There's nothing worse in the summertime than a dead air conditioner, but what about an air conditioning unit that runs for too long? An AC system that won't shut down wastes energy, makes your home uncomfortably cold, and can even wear out components more quickly. While it might be less common than a system that doesn't run, it's still a severe problem.
If you're huddling under blankets while it's 90 degrees outside, it may be due to one of these three common causes.
1. Bad Thermostat Sensor or Wiring
Your HVAC equipment doesn't have much of a mind of its own. Instead, it waits for your thermostat to call for heating or cooling. Your thermostat, in turn, uses a temperature sensor to compare the ambient air to your setpoint. When the temperature in the room goes above the setpoint, it lets the air conditioner know that it needs to turn on.
A failing thermostat may continue to call for cold air even when it's already freezing in your house. First, check the temperature on the display. If it's showing a high number while you're shivering, the temperature sensor may be dirty or failing. Other possibilities include internal problems for more complicated programmable thermostats or an issue with the Y-wire.
2. Welded Contactor
The contactor is a relay that converts the low-voltage signal calling for cooling into a high-voltage signal to run the compressor. Contactors can fail for numerous reasons, including poor initial connection quality. Weak connections at the contactor can lead to arcing, damaging the contacts, or even melting parts of the contactor housing.

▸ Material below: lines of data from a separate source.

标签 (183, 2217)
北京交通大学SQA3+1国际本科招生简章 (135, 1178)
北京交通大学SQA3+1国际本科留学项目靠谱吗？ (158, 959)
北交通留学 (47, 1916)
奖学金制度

In some cases, this damage can cause the contactor to weld shut. When this occurs, the compressor on the unit will run continuously. If turning your thermostat up or switching it off doesn't stop the air conditioner from running, you may have a problem with your contactor. The contactor is a high-voltage component that can be hazardous, so it's best to contact a professional for further diagnosis.
3. Blower Problems
Another possibility is that the compressor is shutting off, but the fan continues to run. This situation can produce humid air from the vents since your evaporator won't have time to drain moisture while the fan is off. You can check by going to your condenser unit outside and listening to the compressor. If air is coming from your vents and the compressor isn't running, your blower may be the culprit.
Before calling for help, check your thermostat to confirm that you have the fan set to "auto" and not "on." If your thermostat settings are correct, there may be an issue with the wiring from the thermostat or a problem with the switch that signals the blower the shutdown. In either case, it's time to call in an HVAC professional to get AC system repairs.